Wednesday, 27 April 2016

Jack Kerouac & All That Jazz (Writing)

Long-Player, RTomens, 2014

It's Jazz Appreciation Month, so I hope you've been dutifully appreciating it. Once May comes, you can stop. I wrote the a book on Jazz once. That makes me an expert, so you'd better listen. There are lots of books on Jazz written by experts but none of them are like mine. Perhaps no books are really like one another, so the authors hope. Otherwise, what's the point? In retrospect (and I may have even thought it at the time) my book is akin to a Jazz solo. In case you don't know, the point of those is to improvise, thus charting a course through territory for which you have no map and you're travelling very fast. Unless it's a ballad. Even so, quick unthinking is required and you're dependent on an ability to arrive somehow without getting lost. A bit like writing, only you have no opportunity to return and edit.

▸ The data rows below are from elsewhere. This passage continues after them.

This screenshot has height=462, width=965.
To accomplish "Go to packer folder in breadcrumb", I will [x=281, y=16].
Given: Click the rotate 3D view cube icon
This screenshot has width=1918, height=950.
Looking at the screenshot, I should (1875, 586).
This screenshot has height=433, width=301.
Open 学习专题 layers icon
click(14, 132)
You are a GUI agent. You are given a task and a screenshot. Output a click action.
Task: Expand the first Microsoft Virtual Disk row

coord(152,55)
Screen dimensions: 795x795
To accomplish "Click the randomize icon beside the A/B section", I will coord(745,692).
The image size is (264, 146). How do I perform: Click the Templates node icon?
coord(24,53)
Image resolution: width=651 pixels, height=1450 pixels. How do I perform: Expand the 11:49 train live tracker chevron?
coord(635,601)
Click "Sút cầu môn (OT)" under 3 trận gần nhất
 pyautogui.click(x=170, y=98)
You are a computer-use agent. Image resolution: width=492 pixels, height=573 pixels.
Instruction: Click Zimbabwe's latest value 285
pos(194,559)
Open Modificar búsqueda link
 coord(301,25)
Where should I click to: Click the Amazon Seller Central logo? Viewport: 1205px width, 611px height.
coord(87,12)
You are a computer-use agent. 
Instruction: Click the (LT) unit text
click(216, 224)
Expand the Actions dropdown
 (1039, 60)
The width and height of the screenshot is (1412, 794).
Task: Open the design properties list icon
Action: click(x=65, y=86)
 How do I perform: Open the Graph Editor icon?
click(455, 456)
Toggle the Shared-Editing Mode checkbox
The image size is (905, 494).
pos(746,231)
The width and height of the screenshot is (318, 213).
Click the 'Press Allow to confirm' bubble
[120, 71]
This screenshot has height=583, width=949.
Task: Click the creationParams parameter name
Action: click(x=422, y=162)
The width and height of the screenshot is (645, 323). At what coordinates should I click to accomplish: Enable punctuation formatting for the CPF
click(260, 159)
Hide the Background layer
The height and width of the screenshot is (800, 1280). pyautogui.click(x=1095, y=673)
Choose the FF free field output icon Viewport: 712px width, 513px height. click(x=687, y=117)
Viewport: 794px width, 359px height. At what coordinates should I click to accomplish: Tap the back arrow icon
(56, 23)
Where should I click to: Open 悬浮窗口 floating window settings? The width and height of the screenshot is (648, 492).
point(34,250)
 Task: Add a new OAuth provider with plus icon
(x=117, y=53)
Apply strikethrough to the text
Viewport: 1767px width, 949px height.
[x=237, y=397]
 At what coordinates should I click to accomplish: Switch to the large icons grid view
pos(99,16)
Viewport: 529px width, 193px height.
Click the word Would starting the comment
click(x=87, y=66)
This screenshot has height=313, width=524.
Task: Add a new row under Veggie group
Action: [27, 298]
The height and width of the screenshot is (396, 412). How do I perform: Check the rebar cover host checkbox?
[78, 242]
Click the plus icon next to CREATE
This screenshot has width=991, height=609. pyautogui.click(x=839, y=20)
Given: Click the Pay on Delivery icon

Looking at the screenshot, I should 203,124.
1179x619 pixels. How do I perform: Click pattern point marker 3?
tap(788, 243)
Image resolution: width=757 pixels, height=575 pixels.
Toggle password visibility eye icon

Much of my writing was unedited because I wanted to capture the 'sound' as I made it, rather than a cleaned-up version of that sound. The benefits are enormous, not least in the 'energy' transmitted. The downside is some people will think you're a little mad. And can't write 'properly'. People said Free Jazz players couldn't play properly, thus missing the point entirely. The point being total self-expression unfettered by musical rules. Jack Kerouac famously emulated Jazz musicians in his writing. As he wrote in Essentials Of Spontaneous Prose (1957): 'sketching language is undisturbed flow from the mind of personal secret idea-words, blowing (as per jazz musician) on subject of image.'

Kerouac is closely associated with the Be-Bop era, having been around in the mid-40s when it blew up, written those experiences into books and been inspired, prose-wise. What's probably less well-known is that by 1960, when Bop was over and had been replaced by Hard Bop, as personified by Art Blakey's Jazz Messengers, Kerouac saw the importance of the New Thing. In The Last Word column of December 1960 he wrote: 'I think the first breakthrough since Charlie Parker has been accomplished by Ornette Coleman and Donald Cherry with his little cornet and that it will lead the way, like Parker's way, into a whole new era of jazz.' With hindsight, that's shows a smart, forward-thinking appreciation of new developments as opposed to the more common reaction of outrage and disgust. Whilst history tells us Coleman went on to earn his place as a bona fide legend, it's easy to forget the hostility towards him coming from many quarters at the time. The other point is that whilst he was a key figure in the evolution of freer forms he remained a totally singular player throughout his whole career, as distinct as Thelonious Monk's piano-playing during the be-Bop era.

Jazz is still a mystery to many who think they might get into it, or should really try, so next I'll be posting my Essential Jazz Albums. Because I'm an expert.